Rechtspraak
werknemer/Furness
Werknemer is op 1 januari 2000 in dienst getreden van Oostland B.V. In november 2005 is het dienstverband met werknemer, in de functie van magazijnchef Land Rover Centre Enschede, voortgezet door Furness Car Oost B.V. In de tussen partijen gesloten arbeidsovereenkomst is de bepaling opgenomen dat werknemer zich bereid verklaart om binnen alle vestigingsplaatsen van Koops Furness N.V. binnen de regio van zijn standplaats de werkzaamheden te verrichten en dat de werkgever, na overleg met de werknemer en in uitzonderlijke situaties, van de werknemer kan verlangen dat hij (al dan niet tijdelijk) zijn werkzaamheden binnen alle bedrijven en vestigingen van Koops Furness N.V., ook buiten de regio van de standplaats, verricht. Tijdens verschillende functioneringsgesprekken in de periode 2007-2010 is kritiek geuit op het functioneren van werknemer.

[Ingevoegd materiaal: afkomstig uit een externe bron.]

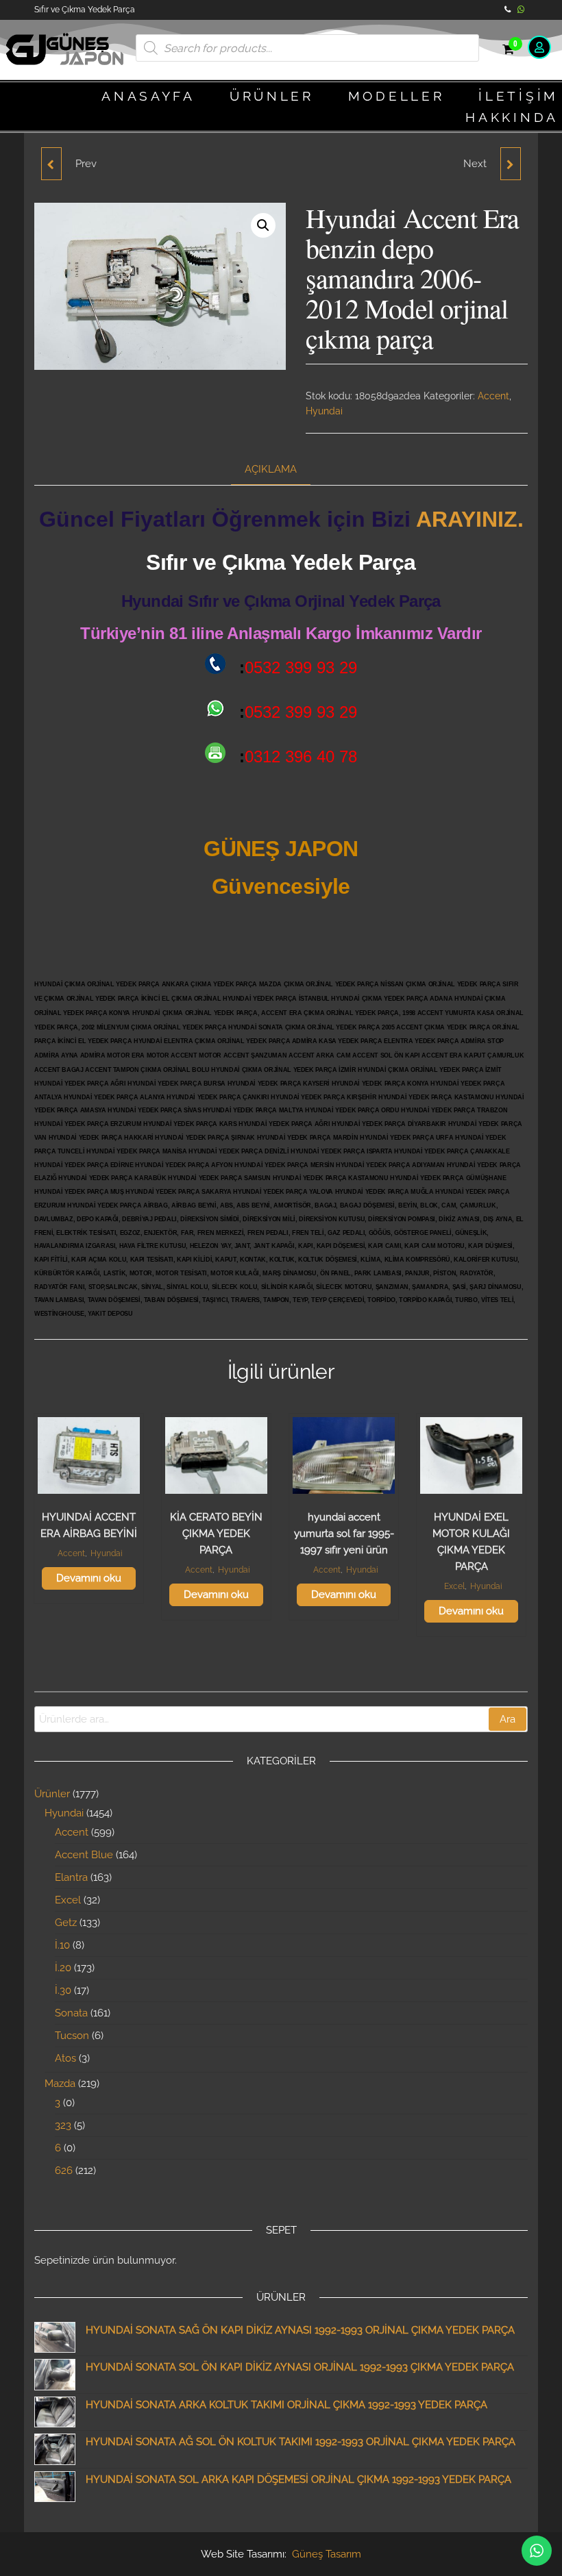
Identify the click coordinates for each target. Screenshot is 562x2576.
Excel (454, 1586)
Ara (507, 1719)
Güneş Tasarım (326, 2554)
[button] (263, 225)
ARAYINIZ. (470, 519)
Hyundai (324, 410)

Op 31 maart 2011 is werknemer te kennen gegeven dat hij vanaf 4 april 2011 als magazijnmedewerker werkzaam zal zijn in de vestiging van Furness in Zwolle. Werknemer heeft Furness te kennen gegeven zijn werkzaamheden niet in Zwolle te zullen verrichten. Werknemer vordert dat hij in staat wordt gesteld zijn werkzaamheden als manager in de vestiging Enschede op de gebruikelijke wijze te hervatten.
De kantonrechter oordeelt als volgt. Allereerst dient beoordeeld te worden of werknemer uit hoofde van de bepalingen van zijn arbeidsovereenkomst verplicht kan worden zijn werkzaamheden in Zwolle te verrichten. De kantonrechter is vooralsnog van oordeel dat dit niet het geval is. Niet gezegd kan worden dat de werkzaamheden in Zwolle dezelfde zijn als in Enschede en de voorlopige conclusie is dan ook gerechtvaardigd dat in feite sprake is van een demotie van magazijnchef naar magazijnmedewerker. Vervolgens dient de vraag te worden beantwoord of Furness de bestaande arbeidsovereenkomst tussen partijen eenzijdig mag wijzigen. Maatstaven ter toetsing zijn door de Hoge Raad onder meer ontwikkeld in het arrest Stoof/Mammoet (JAR 2008/204). Kort gezegd kan van eenzijdige wijziging van de arbeidsvoorwaarden slechts sprake zijn onder de navolgende omstandigheden. Bij de vraag of van de werknemer aanvaarding van een wijziging van de overeenkomst op grond van het goed werknemerschap kan worden gevergd, dient in de eerste plaats te worden onderzocht of de werkgever in de gewijzigde omstandigheden als goed werkgever aanleiding heeft kunnen vinden tot het doen van een voorstel tot wijziging, waarbij alle omstandigheden van het geval in aanmerking moeten worden genomen. Als daarvan sprake is, dient vervolgens te worden onderzocht of aanvaarding van het voorstel van het door de werkgever gedane redelijke voorstel in redelijkheid van de werknemer gevergd kan worden. Als ook dat het geval is komt de werknemer het niet toe het voorstel tot wijziging te weigeren.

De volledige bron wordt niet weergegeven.